I would agree with this. Earlier this year we had a relatively simple project: Hang a 54 inch plasma over the fire place, install speakers in the wall, and have a built in cabinet made. The project took at least 2 month longer than it should have, and only got finished when we threatened to have someone else finish the job. Unfortunately I hear very few good repair or contracting experiences.

I agree with what other have said. Enjoy the holiday as best you can, and remember this is just one holiday of many more to come.

princessgirls
12-02-2010, 08:55 AM
It will all work out, and you will do a nice Christmas for your kids. As long as your all together, it will all be good!

Julie:mickey:

Dakota Rose
12-06-2010, 09:52 PM
Thanks for all the encouragement. :) I do appreciate it.

We put up a tree in our current house and hung our stockings. It was a lot of fun but hard for me to not be depressed.

I still don't know what we'll do when it comes to Christmas Eve Supper. Everyone usually gathers at our house and being as we have virtually NO furniture in our current house, that could be interesting. Ham dinner on the bedroom floor anyone?
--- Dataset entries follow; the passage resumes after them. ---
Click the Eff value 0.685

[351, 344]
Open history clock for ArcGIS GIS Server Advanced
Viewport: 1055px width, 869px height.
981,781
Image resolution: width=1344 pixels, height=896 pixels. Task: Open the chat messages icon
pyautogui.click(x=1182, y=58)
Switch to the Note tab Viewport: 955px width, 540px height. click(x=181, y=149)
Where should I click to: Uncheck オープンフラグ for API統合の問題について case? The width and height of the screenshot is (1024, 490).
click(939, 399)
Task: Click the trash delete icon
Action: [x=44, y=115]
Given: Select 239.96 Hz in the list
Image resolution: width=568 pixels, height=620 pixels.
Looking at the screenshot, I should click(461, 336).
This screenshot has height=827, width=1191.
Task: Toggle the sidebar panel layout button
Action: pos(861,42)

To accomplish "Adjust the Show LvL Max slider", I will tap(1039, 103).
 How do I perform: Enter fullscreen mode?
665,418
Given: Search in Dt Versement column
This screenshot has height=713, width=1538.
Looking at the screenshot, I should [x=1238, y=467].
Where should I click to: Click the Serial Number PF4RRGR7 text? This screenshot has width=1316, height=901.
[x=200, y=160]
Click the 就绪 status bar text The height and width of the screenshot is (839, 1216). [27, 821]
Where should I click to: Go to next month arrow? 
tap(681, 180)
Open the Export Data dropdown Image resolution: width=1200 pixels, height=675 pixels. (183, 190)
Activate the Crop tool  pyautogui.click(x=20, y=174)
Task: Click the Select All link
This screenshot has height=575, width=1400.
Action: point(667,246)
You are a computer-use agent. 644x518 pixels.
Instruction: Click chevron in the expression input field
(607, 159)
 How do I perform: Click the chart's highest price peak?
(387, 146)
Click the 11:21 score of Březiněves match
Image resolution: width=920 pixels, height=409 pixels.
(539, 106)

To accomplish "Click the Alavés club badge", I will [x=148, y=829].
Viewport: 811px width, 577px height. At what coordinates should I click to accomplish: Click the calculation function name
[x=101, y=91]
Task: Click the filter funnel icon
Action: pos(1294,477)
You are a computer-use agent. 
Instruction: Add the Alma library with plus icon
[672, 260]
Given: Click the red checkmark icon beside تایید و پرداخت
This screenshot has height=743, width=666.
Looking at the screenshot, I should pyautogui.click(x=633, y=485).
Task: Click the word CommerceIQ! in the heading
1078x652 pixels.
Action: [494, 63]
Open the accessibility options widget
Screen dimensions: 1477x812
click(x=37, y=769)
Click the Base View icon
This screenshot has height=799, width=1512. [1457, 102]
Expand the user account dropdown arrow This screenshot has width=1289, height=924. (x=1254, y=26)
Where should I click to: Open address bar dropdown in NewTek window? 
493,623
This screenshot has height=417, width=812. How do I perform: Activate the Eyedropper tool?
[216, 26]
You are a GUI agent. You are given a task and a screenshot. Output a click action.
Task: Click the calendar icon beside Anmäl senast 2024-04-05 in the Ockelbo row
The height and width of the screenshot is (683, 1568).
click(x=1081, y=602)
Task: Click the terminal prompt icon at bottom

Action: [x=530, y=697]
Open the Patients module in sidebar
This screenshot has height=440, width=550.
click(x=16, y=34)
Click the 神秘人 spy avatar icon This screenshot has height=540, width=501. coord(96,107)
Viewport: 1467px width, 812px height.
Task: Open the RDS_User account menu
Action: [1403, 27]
LOL.

As for the house, I don't know if our contractor had pity on me last week or if God is workign a miracle, but suddenly everything is cooking right along.

We expected that the job would take longer than it should but we did not expect having to fire the first contractor (for breach of contract and major mistakes -- like an incorrectly poured foundation) and hire a new contractor (whom we love!). And it seems like every time the crew is ready to make significant progress the weather goes bad (like a blizzard).

Again, thank you for all the encouragement. It did help!

buzznwoodysmom
12-07-2010, 09:41 PM
First of all I hope you all have a wonderful Christmas.

When you start to feel down just think of all those who have no home, no money, no gifts, and are unsure where they will get the next meal for their children. There are many who are far worse off that you are right now. I'd just try to concentrate on the good you do have right now. I agree that at your kids ages they won't remember what house you were in this Christmas, only that you were together. Knowing my kids, having Christmas dinner on the floor would be a cherished memory. Hahaha. I try to make things as perfect for my family as I can, but honestly, its all the imperfections they seem to remember and are the most fond of. I truely hope you are able to pull off a wonderful holiday for your family, new house or not. Good luck!